● Items from a dataset

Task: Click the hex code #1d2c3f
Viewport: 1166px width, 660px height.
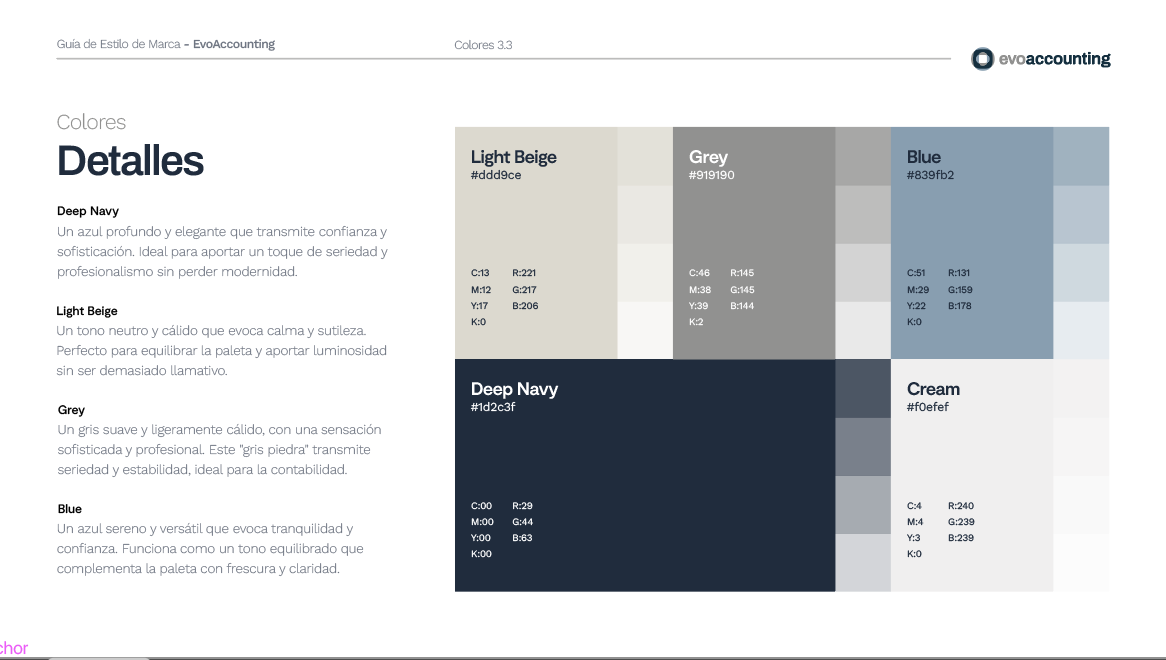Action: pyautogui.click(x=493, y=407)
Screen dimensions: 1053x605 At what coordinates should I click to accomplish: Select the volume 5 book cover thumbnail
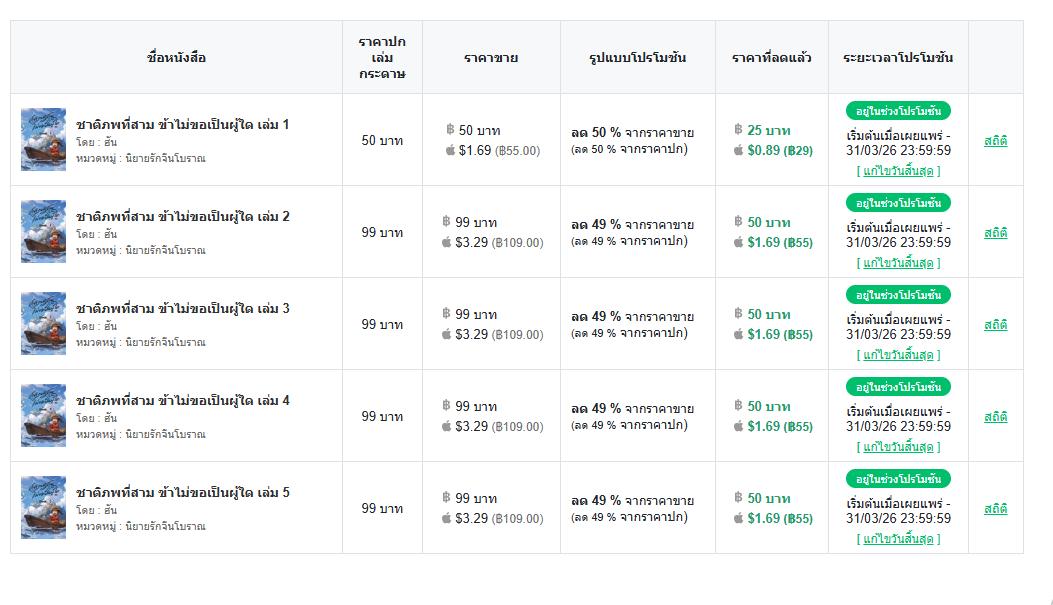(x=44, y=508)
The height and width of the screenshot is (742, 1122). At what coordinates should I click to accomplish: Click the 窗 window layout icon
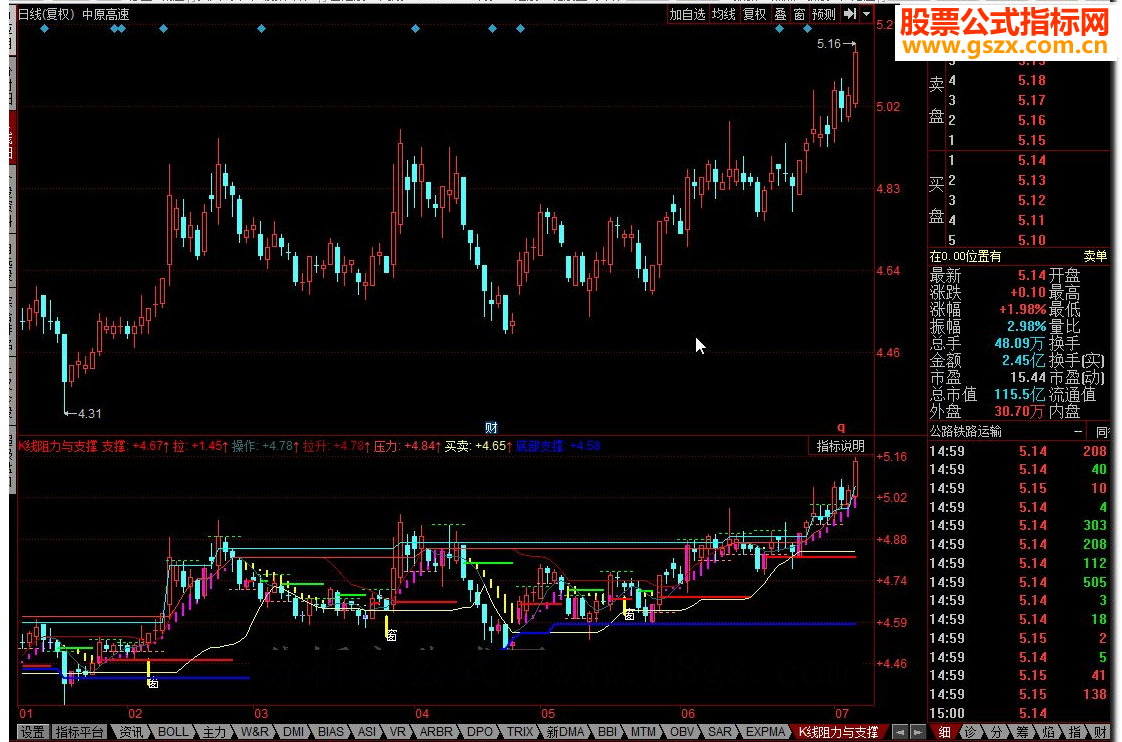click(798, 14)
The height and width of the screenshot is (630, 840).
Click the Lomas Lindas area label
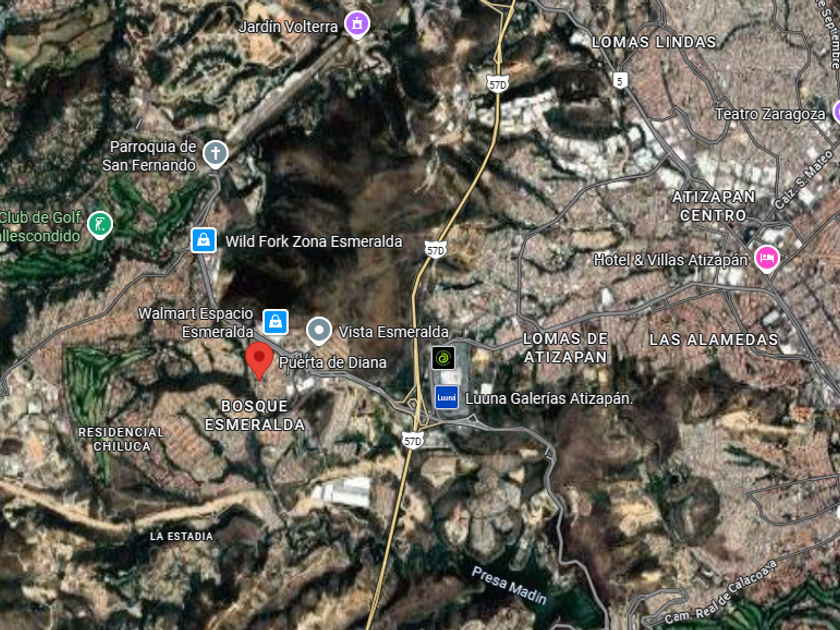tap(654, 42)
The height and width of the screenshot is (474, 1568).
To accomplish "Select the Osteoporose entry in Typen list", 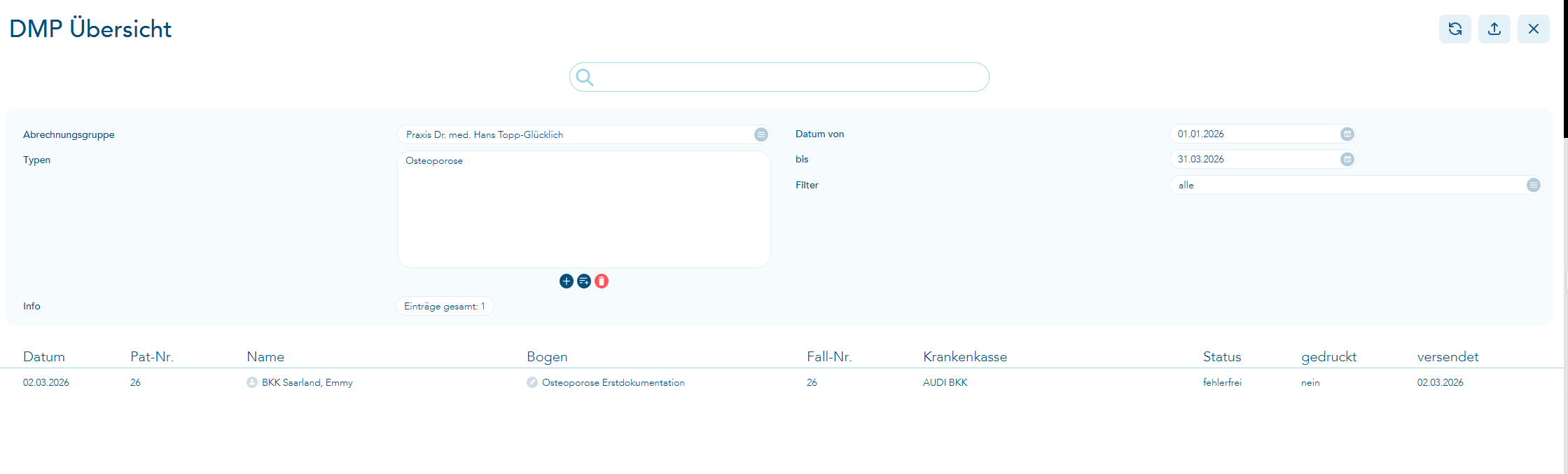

● Problem statement
Copy the lines of every item above word for word, leaving out the pictures.

● Exercise result
Task: Click the hex code #1d2c3f
Viewport: 1166px width, 660px height.
Action: pyautogui.click(x=493, y=407)
Screen dimensions: 1053x605 At what coordinates should I click to accomplish: Select the volume 5 book cover thumbnail
(x=44, y=508)
The height and width of the screenshot is (742, 1122). At what coordinates should I click to accomplish: Click the 窗 window layout icon
click(798, 14)
The height and width of the screenshot is (630, 840).
Click the Lomas Lindas area label
tap(654, 42)
The height and width of the screenshot is (474, 1568).
To accomplish "Select the Osteoporose entry in Typen list", 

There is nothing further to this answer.